Asked if she was happy to he home, Isabel Taylor, 9, said, “Yes and no at the same time … I’d like to stay for another two weeks but we’re already here now.”

Mother Bing Bing Gao said she planned to go home and rest.

“I just want to say a big thanks to our government,” she said.

Gao said she too had a “really great time” on Christmas Island.

“I was a bit worried before but then once we got there we were actually treated so well and they looked after us so well. I’m just so grateful,” she said.

“Actually, we wished we could have stayed a bit longer. [I] didn’t want to come home.”

Christmas-island to Canberra
Ani and her 4-year-old son Harley who have been quarantined on Christmas Island after being evacuated from Wuhan, China, look for his father Wei Wu as they arrive at Canberra Airport in Canberra, Australia, on Feb. 17, 2020. (Tracey Nearmy/Getty Images)

Gao said she was never worried she might have the virus because she was far from the city, staying at an orchard.

She said getting out of Wuhan had been difficult and stressful because the city was blocked.

Gao still has family in China.

“Of course I do worry about them,” she said.

“We have such big population in China, and I have to say, you do have a lot of chance to get the virus.”

Mel Pleno was quarantined with his wife and three kids after “a lot of uncertainty about our personal safety and wellbeing in Wuhan.”

He said it was an “easy choice” to accept the government’s evacuation offer.

“We’re very grateful for the Australian government and their response to the situation, and chartering a plane for my family to come back,” Pleno told AAP in Sydney.

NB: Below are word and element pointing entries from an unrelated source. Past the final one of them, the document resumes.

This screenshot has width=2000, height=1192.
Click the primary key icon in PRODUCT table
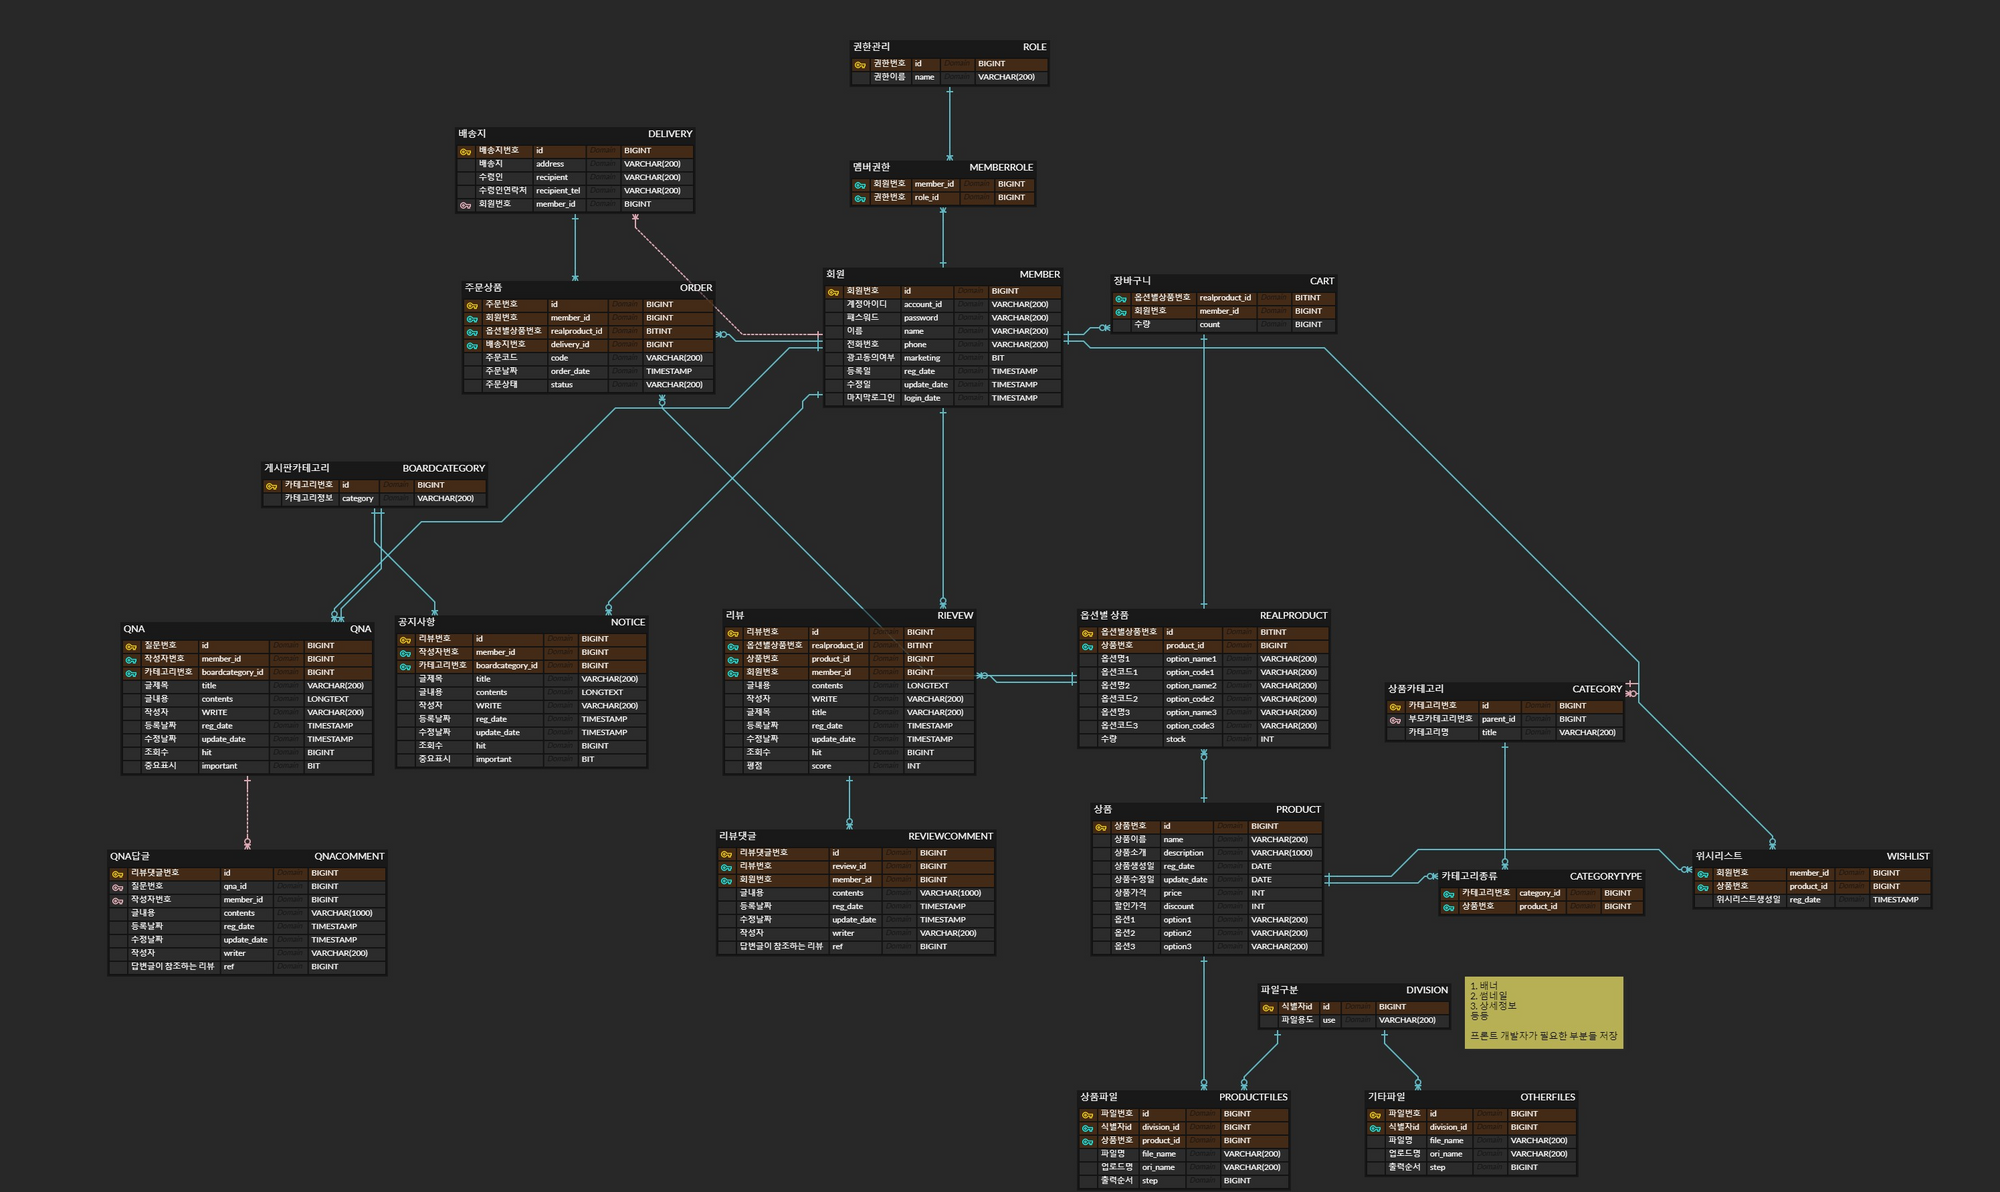(1101, 827)
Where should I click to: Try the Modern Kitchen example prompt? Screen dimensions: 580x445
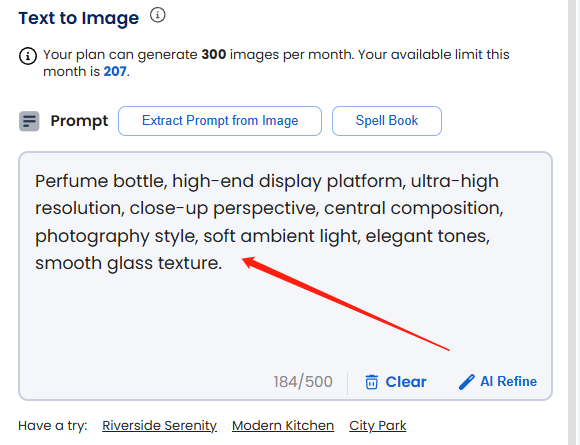283,426
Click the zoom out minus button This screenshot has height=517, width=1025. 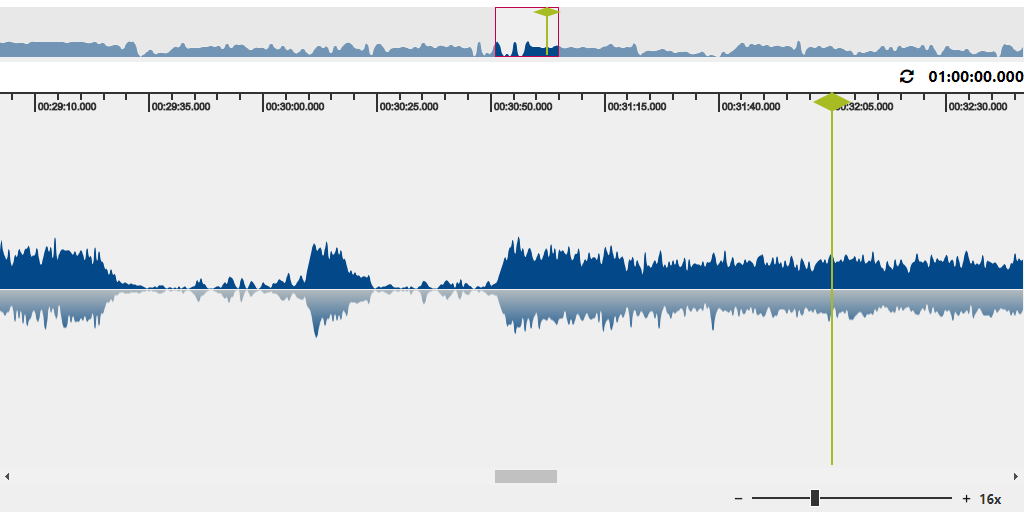pos(738,498)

“Whilst coming straight to Christmas Island wasn’t the ideal place to come at first instance, we were well taken care of.”

Epoch Times Photo
Australian Prime Minister Scott Morrison walks into a high care accommodation room as he tours the North West Point Detention Centre on Christmas Island on March 6, 2019. (Lukas Coch/AAP Image via AP)

About 35 people have been left on the island for another flight on Wednesday.

None of the people will be required to take further tests after they get home, as they were cleared just before leaving the island.